The parking plan will be laid out by a professional management firm hired by the PGA. Under the plan envisioned by the Tour, a pair of temporary curb cuts will be placed along Concord Avenue near the intersection of Winter Street (see image) that will allow a one-way circular loop where a shuttle bus will pick up attendees and deliver them to the country club. The cut will require moving large rocks that occupy the spaces.
“It is a temporary roadway that may require stones if it rains,” said Trudeau.
That portion of the North Meadow will be the location of the largest of three parking areas, used by 700 vehicle spaces from June 9 to 14. The activity will likely require moving a proposed sheep grazing site. (see image)
The second lot, expected to be used from June 12 to June 14, is what most residents recognize as Rock Meadow adjacent to the Mill Street entrance and the Victory Gardens. Up to 250 vehicles can use this location.
A final, and smallest, parking area will be located to the south of the first two sites, accompanying 150 spaces. Rotellini said if it does rain during the event, it’s unlikely to use the second and third areas as crowd numbers will be dampened.
In addition to setting up and roping off the parking areas, the PGA is insured up to $10 million, is set to acquire all permits, will bring in public restrooms and trash containers which will be cleaned at the end of each day, and have the necessary number of shuttle buses available to allow for 10 minutes between trips.
Rotellini said he and Trudeau have had discussions on repairing and restoring the meadow for any damage beyond the normal wear and tear expected from the activity that week. He said the property will be video recorded before the land is used to resolve any problems.
“We are the PGA tour. We do things the right way,” said Rotellini, saying the PGA hopes to create a working relationship with Belmont so when the tour hopefully returns – the Senior Players Championship will be in other locations in 2016 and 2017 – “we can rekindle those partnerships.”
Trudeau said she had discussed the proposal with Belmont Town Counsel George Hall, who judged that there didn’t appear to be a conflict using conservation land, granted to the town via state charter, for this activity.
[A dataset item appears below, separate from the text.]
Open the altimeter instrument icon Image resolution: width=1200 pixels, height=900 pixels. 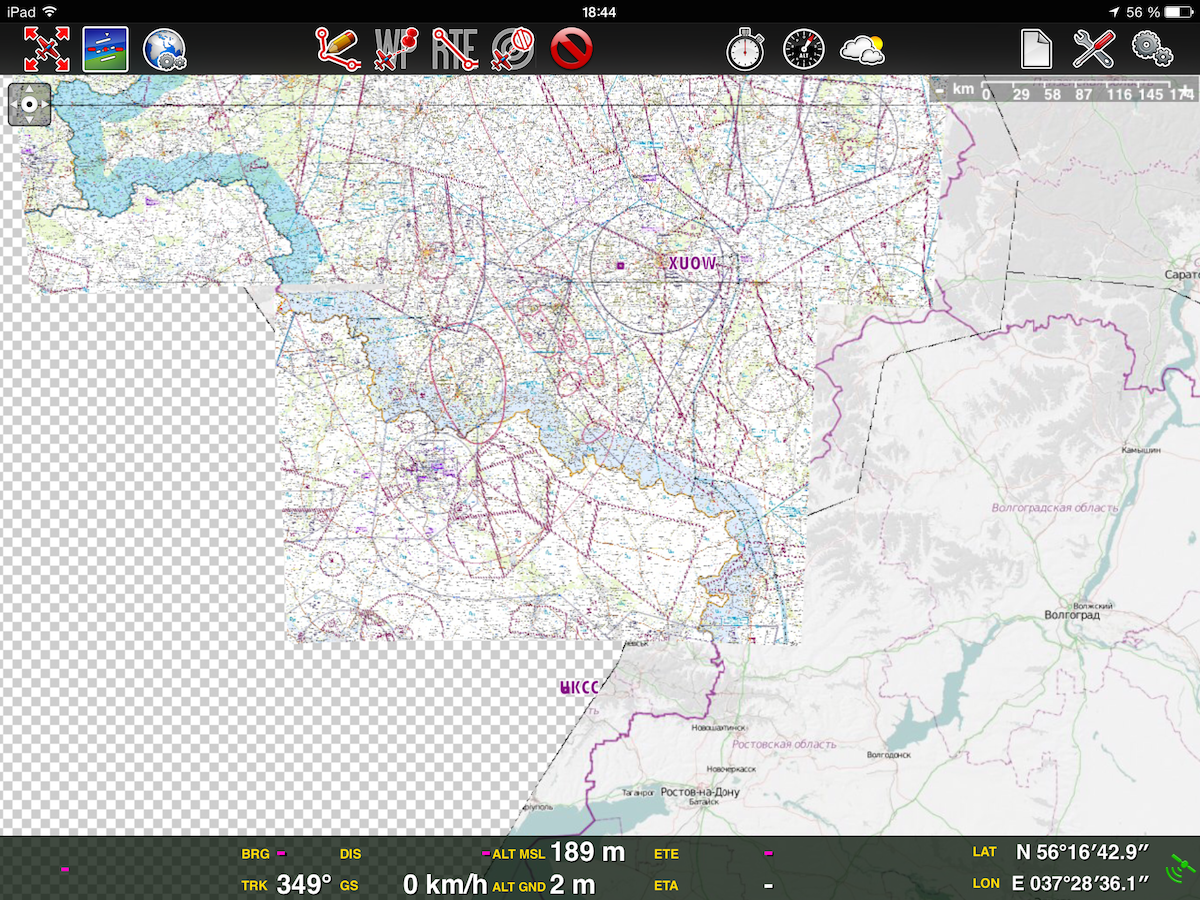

Commissioner Margaret Velie asked if it wouldn’t be prudent to request a review with the state’s Executive Office of Energy and Environmental Affairs “because it is conservation land.”
In addition, she expressed concern for restoring the land and the possible release of pollution by the vehicles while on the meadow for up to six days.
Following on Velie’s line, David Webster said Rock Meadow was created “for passive recreation uses,” and by approving the plan, “how do tell our neighbors they can’t use the meadow for another uses?”
“This will set a bad precedence. What’s next? Soccer fields? Dog parks?” he said.
But Commission Chair James Roth said he didn’t see any long-term problems from having the vehicles on the site as the “hard and firm” soil is similar to farmland “just that we’re growing grass.”
For Trudeau, the concerns of conservation and possibly opening the area for other activity were trumped by the desperate financial state the commission finds itself. She noted that Belmont is an outlier from surrounding communities as it does not fund the Conservation Commission – what she called “our zero budget” – to pay for the necessary upkeep of the land.
“We’re in a tight spot, and there is no willingness by Town Meeting to fund us,” said Trudeau.
The PGA’s Rotellini reiterated that through the Tour’s “charitable side” that gives to locales where events take place, a donation to fund two years of necessary mowing – approximately $2,000 – could be forthcoming.
“That’s what interests us,” he said.
When it appeared that the commissioners were evenly split 2-2 on the measure – with Miriam Weil joining Roth willing to vote to approve the plan – Commissioner Charles Chiang arrived and immediately voted “yes” to move the plan forward.
The plan now goes to the town where a contract is expected by April 28.